Süß gaukelnder Traum und entführte mir nicht
TAM TAM ta ta TAM || ta ta TAM ta / ta TAM
Sehr auffällig, das wiederholte „nicht“ des Vorverses!
Zu dir, mein Magnet, die Gedanken.
ta TAM / ta ta TAM / ta ta TAM ta
Wieder ein Schlussvers. „Dir“ ist als Pronomen betont; einer der seltenen Fälle, dass ein Bauwort betont wird. Der „Magnet“ ist wohl die Angebetete des Sprechenden, „Wilhelmina“.
Jäh fuhr ich empor mit unwirschem Fluch,
TAM / TAM ta ta TAM || ta TAM ta ta TAM
„-wirsch-“ ist schwer, aber auf eine „leichte“ Stelle gestellt; das geht wirklich nur, wenn nur die Betonung betrachtet wird, und selbst da knirscht es?!
Geweckt von dem Schalle der hauenden Axt,
ta TAM / ta ta TAM ta || ta TAM ta ta TAM
Die Zäsur ist verschoben.
Der, doppelt so stark
ta / TAM ta ta TAM
Ein auflockernder Halbvers. Das „Der“ gewinnt Gewicht durch das folgende Komma, das „Alleinstehen“ – vielleicht ists schon ein „TAM“?!
Denn bei Tag, weit rief durch die Nacht hin.
ta ta TAM / TAM TAM / ta ta TAM ta
Der dritte Schlussvers, wieder am Absatzende. „weit rief“, „TAM TAM„, würde in meinen Schluss-Versen nur am Versanfang erscheinen; aber hier hat es ohne Frage eine sehr schöne Wirkung auch in der Versmitte!
Soweit. Wer mag, kann sich ja den restlichen Text im Netz anschauen und auf die Bewegungslinien hin abhören?! (Wikipedia hat, erstaunlicherweise, einen längeren Eintrag zur „Waldeinsamkeit“ – das ist der Zyklus, aus dem „Waldfrevel“ stammt.) Was auffällt: Die zusätzlichen Verkürzungen (ta) stehen immer am Versanfang oder nach der Zäsur, also da, wo eine Pause vorangeht. Ich glaube nicht, dass das ein Zufall ist …

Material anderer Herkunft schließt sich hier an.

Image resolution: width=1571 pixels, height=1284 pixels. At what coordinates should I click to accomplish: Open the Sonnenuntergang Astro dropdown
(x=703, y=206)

Aber wie auch immer: Der Vers, den Scheffel hier für sich gefunden hat, trägt, finde ich. Er nutzt die möglichen Freiheiten etwas großzügiger, als ich es bisher vorgeschlagen habe, hat aber trotzdem eine Mitte und vor allem ein Bewusstsein dafür, was er macht und was er lässt. Dadurch wird er als Vers, als bestimmter Wort-Raum erkenn- und erfahrbar!